[Records from a collection]

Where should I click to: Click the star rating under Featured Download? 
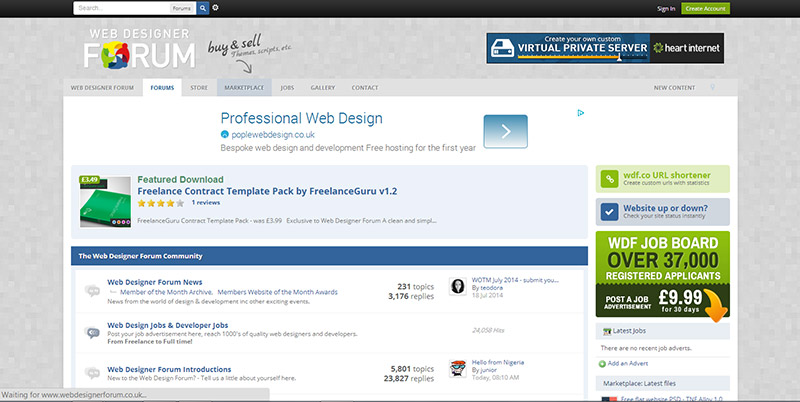160,203
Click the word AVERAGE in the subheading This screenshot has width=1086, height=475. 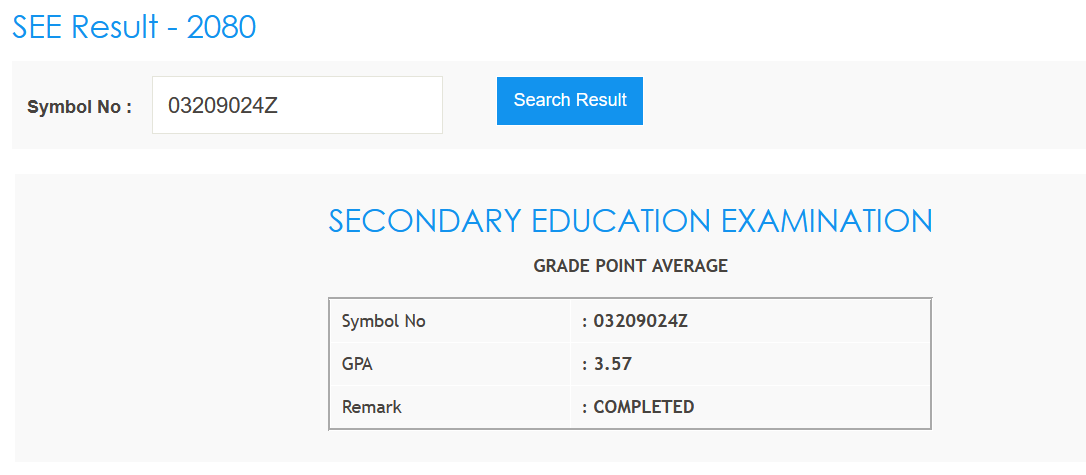click(690, 266)
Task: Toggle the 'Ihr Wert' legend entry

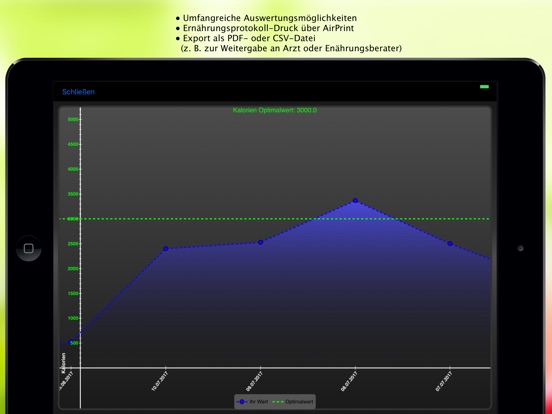Action: tap(252, 402)
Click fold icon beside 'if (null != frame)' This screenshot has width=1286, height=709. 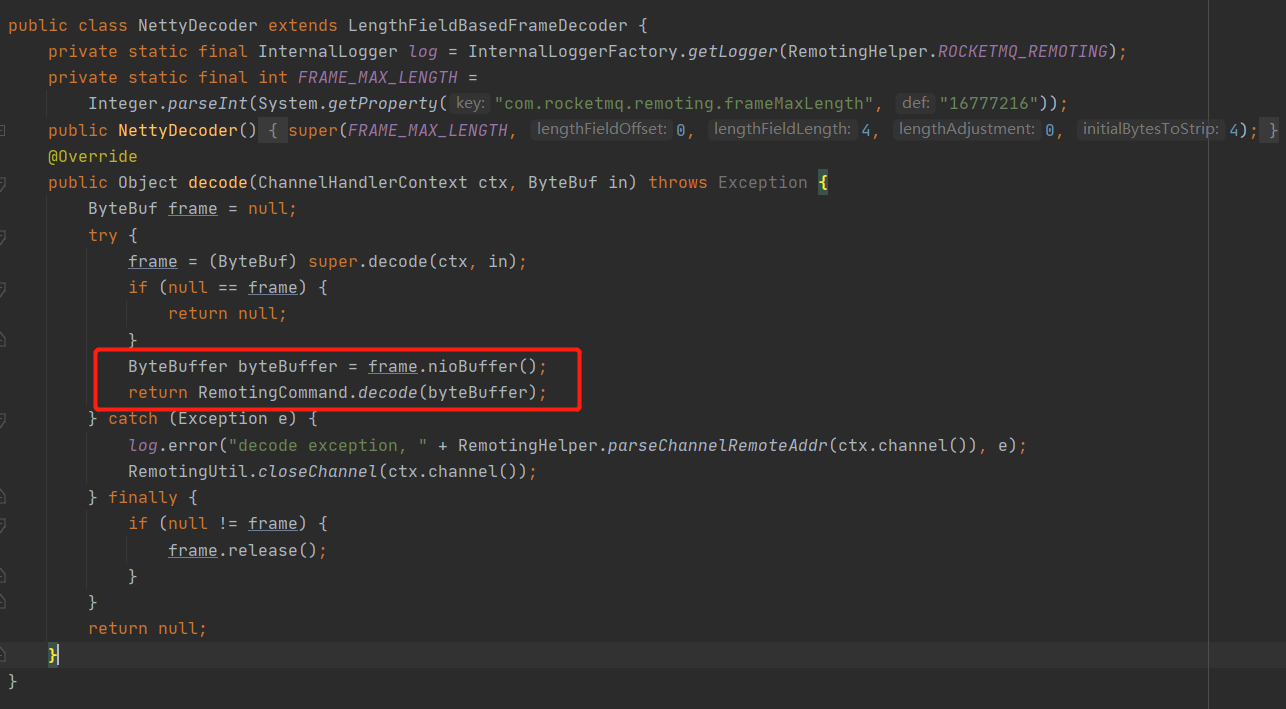click(x=3, y=524)
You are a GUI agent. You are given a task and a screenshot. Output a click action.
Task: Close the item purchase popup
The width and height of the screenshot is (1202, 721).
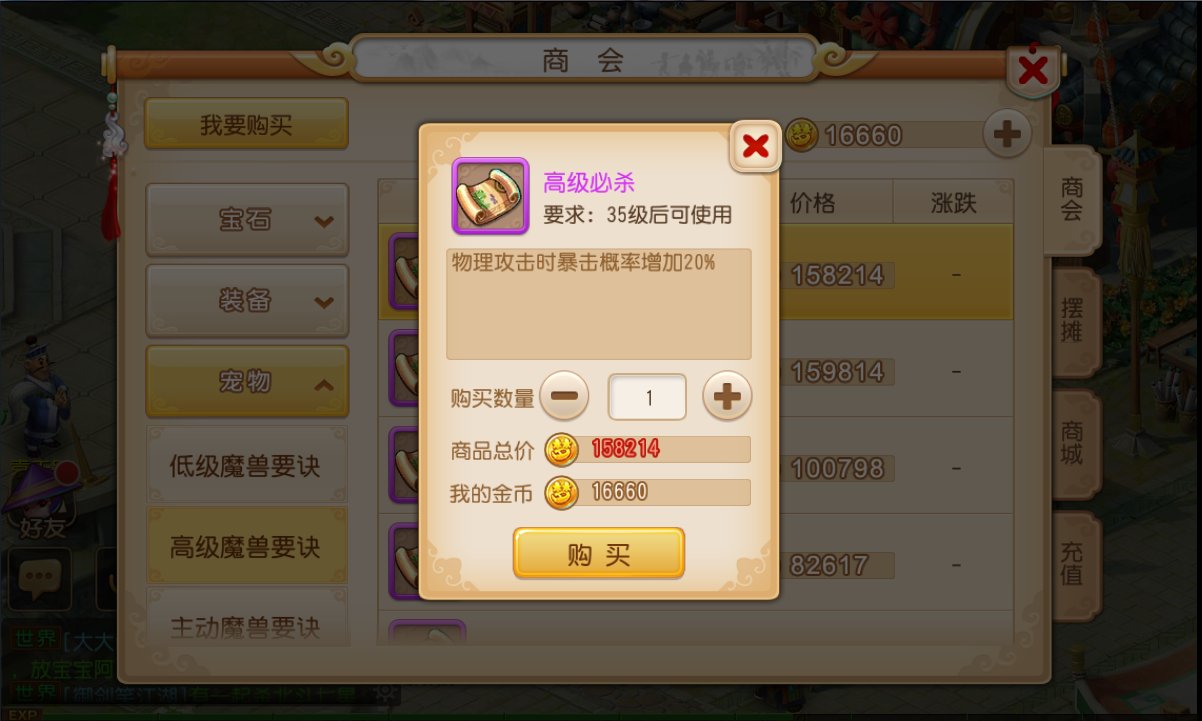(756, 146)
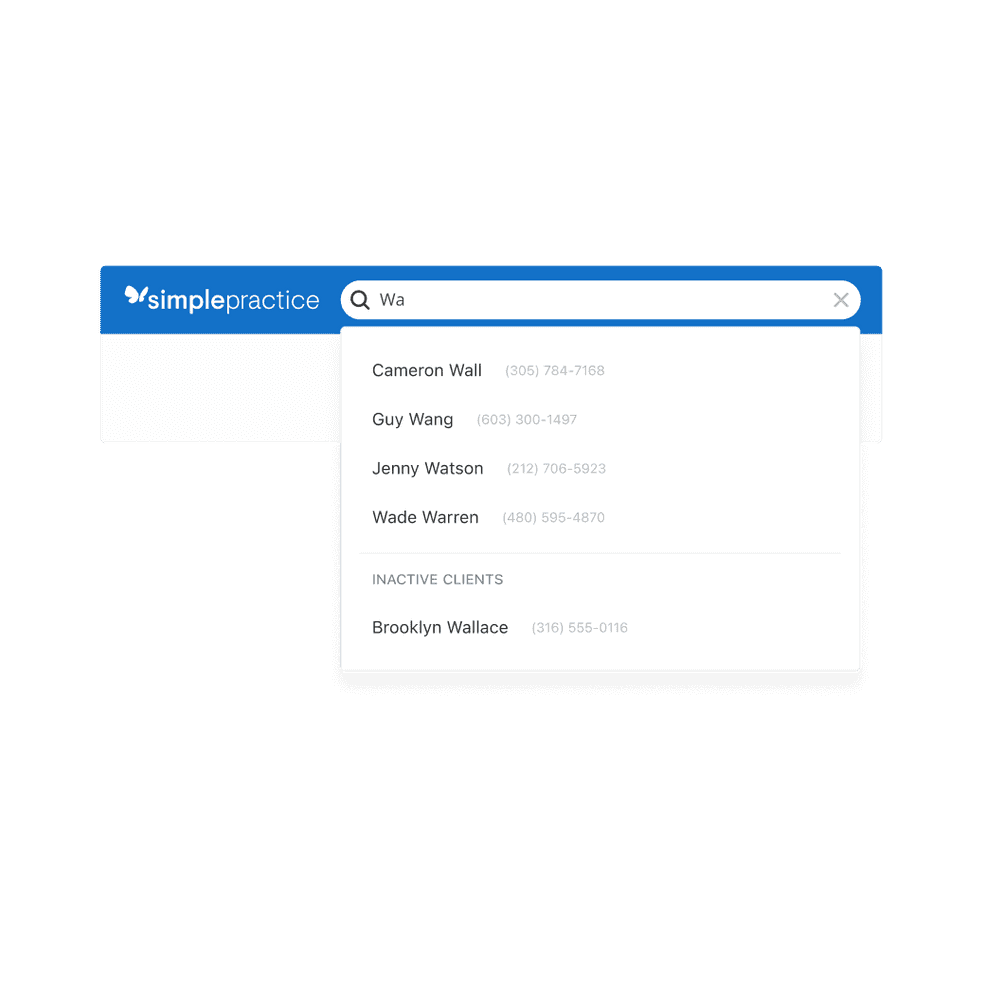Click phone number (603) 300-1497
Screen dimensions: 985x985
click(526, 420)
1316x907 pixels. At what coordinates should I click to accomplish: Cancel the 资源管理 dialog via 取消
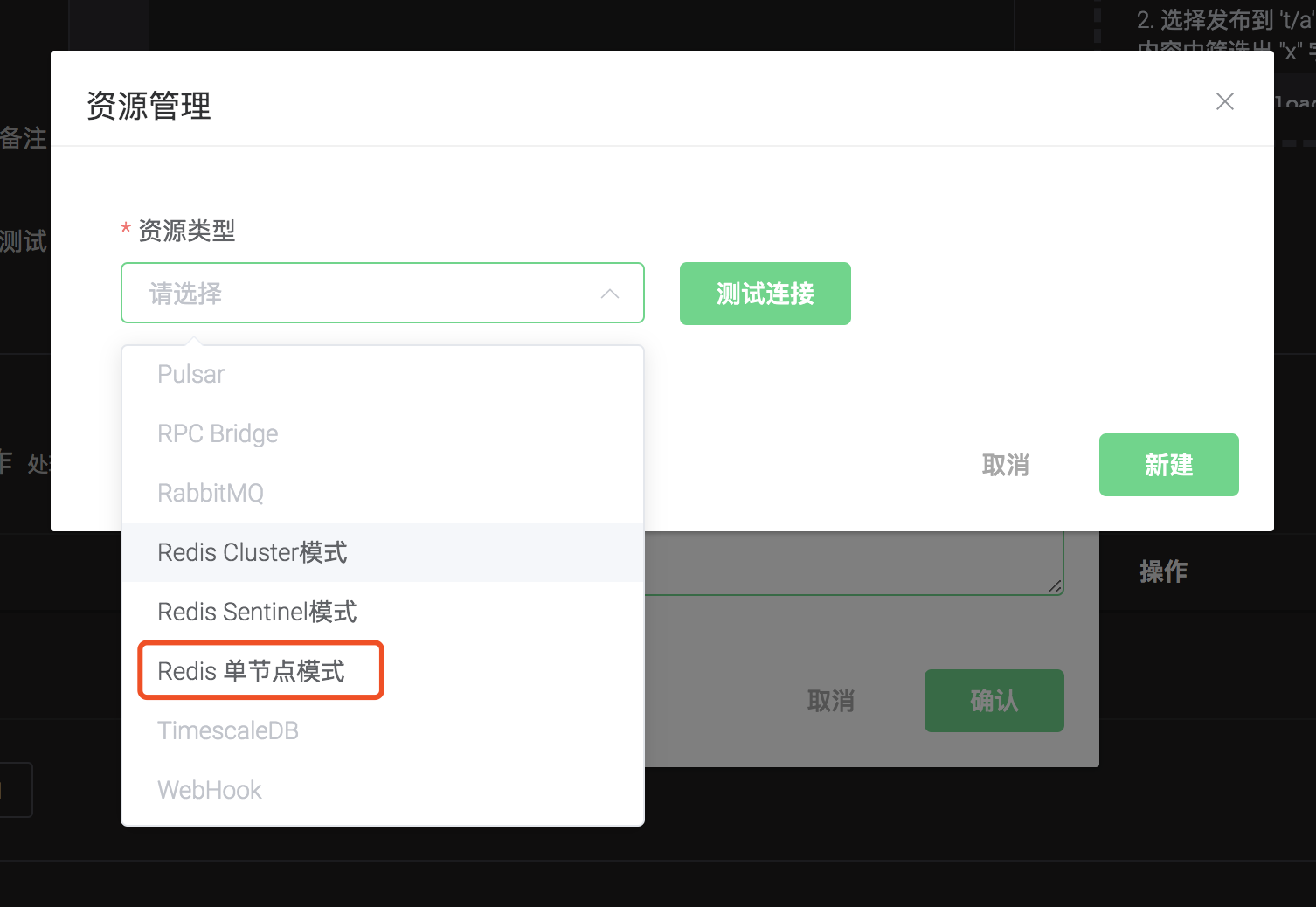pos(1005,465)
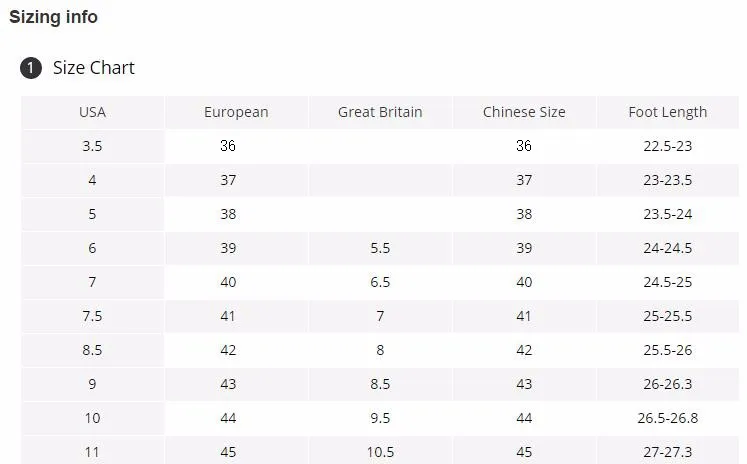Click the Great Britain column header
Viewport: 747px width, 464px height.
pyautogui.click(x=380, y=112)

■ WRITTEN PROBLEM
Echo the part of the records that opens with the line containing "You are a GUI" and runs through the end of the records, leaving the pictures out of your answer.

■ RESULT OF THIS TASK
You are a GUI agent. You are given a task and a screenshot. Output a click action.
Task: Close the item purchase popup
The width and height of the screenshot is (1202, 721).
(756, 146)
Click phone number (603) 300-1497
Screen dimensions: 985x985
click(526, 420)
1316x907 pixels. At what coordinates should I click to accomplish: Cancel the 资源管理 dialog via 取消
pos(1005,465)
Click the Great Britain column header
Viewport: 747px width, 464px height.
pyautogui.click(x=380, y=112)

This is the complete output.